Steps of Kosaraju’s Algorithm to Implement in C++
Following are steps of Kosaraju’s DFS-based simple algorithm that does two DFS traversals of the graph:
- Initialize all vertices as not visited.
- Do a DFS traversal of graph starting from any arbitrary vertex v. If DFS traversal doesn’t visit all vertices, then return false.
- Reverse all arcs (or find transpose or reverse of graph)
- Mark all vertices as not-visited in reversed graph.
- Do a DFS traversal of reversed graph starting from same vertex v (Same as step 2). If DFS traversal doesn’t visit all vertices, then return false. Otherwise return true.
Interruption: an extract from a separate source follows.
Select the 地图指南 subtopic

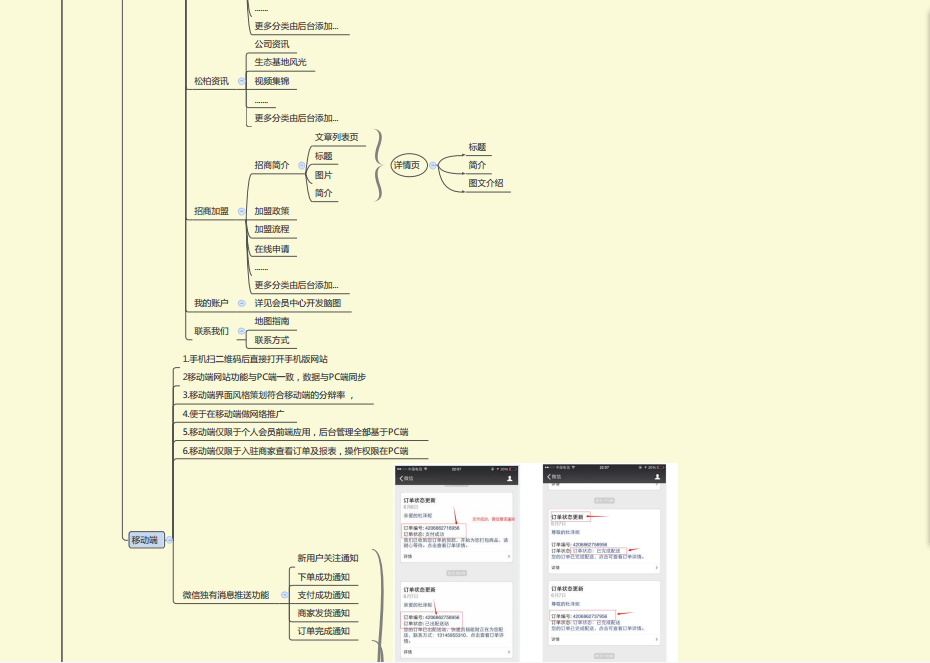click(x=271, y=321)
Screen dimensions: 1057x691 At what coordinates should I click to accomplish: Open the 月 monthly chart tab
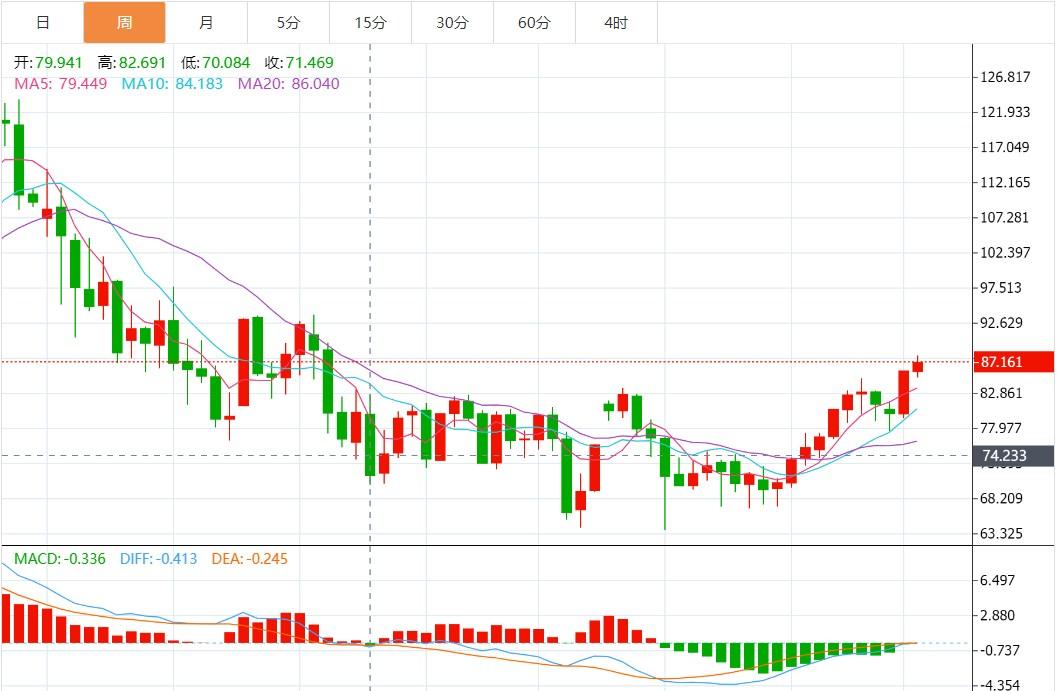[x=206, y=22]
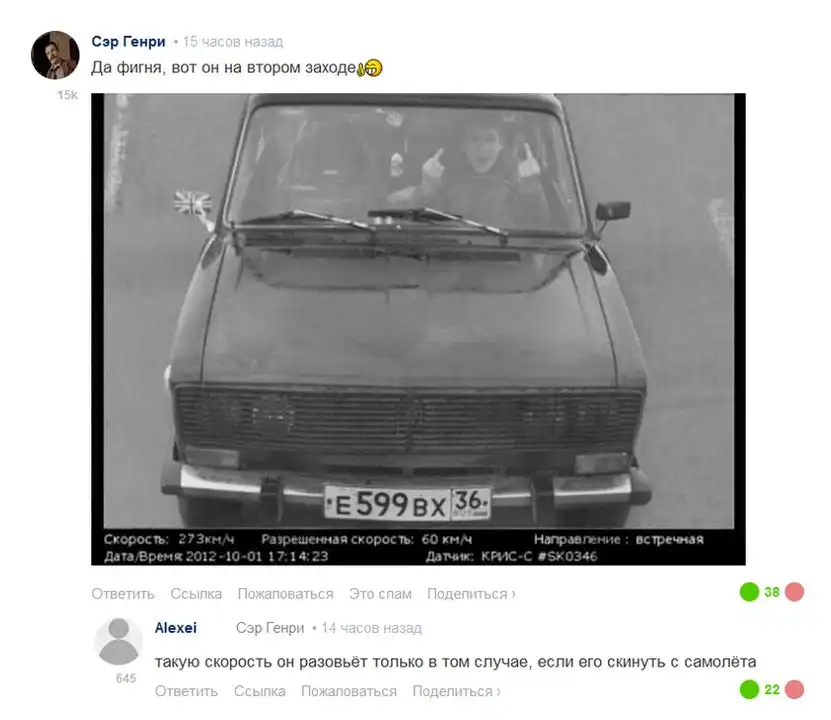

C++ Program to Implement Kosaraju’s Algorithm
Below is a C++ program that implements Kosaraju’s Algorithm for finding strongly connected components:
// C++ program to implement Kosaraju’s algorithm to check if
// a given directed graph is strongly connected or not
#include <iostream>
#include <list>
#include <stack>
using namespace std;
class Graph {
// No. of vertices
int V;
// An array of adjacency lists
list<int>* adj;
// A recursive function to print DFS
// starting from v
void DFSUtil(int v, bool visited[]);
public:
// Constructor and Destructor
Graph(int V)
{
this->V = V;
adj = new list<int>[V];
}
~Graph() { delete[] adj; }
// Method to add an edge
void addEdge(int v, int w);
// The main function that returns true if the
// graph is strongly connected, otherwise false
bool isSC();
// Function that returns reverse (or transpose)
// of this graph
Graph getTranspose();
};
// A recursive function to print DFS starting from v
void Graph::DFSUtil(int v, bool visited[])
{
// Mark the current node as visited and print it
visited[v] = true;
// Recur for all the vertices adjacent to this vertex
list<int>::iterator i;
for (i = adj[v].begin(); i != adj[v].end(); ++i)
if (!visited[*i])
DFSUtil(*i, visited);
}
// Function that returns reverse (or transpose) of this
// graph
Graph Graph::getTranspose()
{
Graph g(V);
for (int v = 0; v < V; v++) {
// Recur for all the vertices adjacent to this
// vertex
list<int>::iterator i;
for (i = adj[v].begin(); i != adj[v].end(); ++i) {
g.adj[*i].push_back(v);
}
}
return g;
}
void Graph::addEdge(int v, int w)
{
// Add w to v’s list.
adj[v].push_back(w);
}
// The main function that returns true if graph
// is strongly connected
bool Graph::isSC()
{
// St1p 1: Mark all the vertices as not visited
// (For first DFS)
bool visited[V];
for (int i = 0; i < V; i++)
visited[i] = false;
// Step 2: Do DFS traversal starting from first vertex.
DFSUtil(0, visited);
// If DFS traversal doesn’t visit all vertices,
// then return false.
for (int i = 0; i < V; i++)
if (visited[i] == false)
return false;
// Step 3: Create a reversed graph
Graph gr = getTranspose();
// Step 4: Mark all the vertices as not visited
// (For second DFS)
for (int i = 0; i < V; i++)
visited[i] = false;
// Step 5: Do DFS for reversed graph starting from
// first vertex. Starting Vertex must be same starting
// point of first DFS
gr.DFSUtil(0, visited);
// If all vertices are not visited in second DFS, then
// return false
for (int i = 0; i < V; i++)
if (visited[i] == false)
return false;
return true;
}
int main()
{
// Create graphs given in the above diagrams
Graph g1(5);
g1.addEdge(0, 1);
g1.addEdge(1, 2);
g1.addEdge(2, 3);
g1.addEdge(3, 0);
g1.addEdge(2, 4);
g1.addEdge(4, 2);
g1.isSC() ? cout << "Yes\n" : cout << "No\n";
Graph g2(4);
g2.addEdge(0, 1);
g2.addEdge(1, 2);
g2.addEdge(2, 3);
g2.isSC() ? cout << "Yes\n" : cout << "No\n";
return 0;
}
Output
Yes No
Time Complexity: O(V + E), where V is the number of vertices and E is the number of edges. Each vertex and edge is processed exactly once in both DFS traversals.
Auxiliary Space: O(V) for storing the visited array and stack.
Note: The above approach requires two traversals of graph. We can find whether a graph is strongly connected or not in one traversal using Tarjan’s Algorithm to find Strongly Connected Components.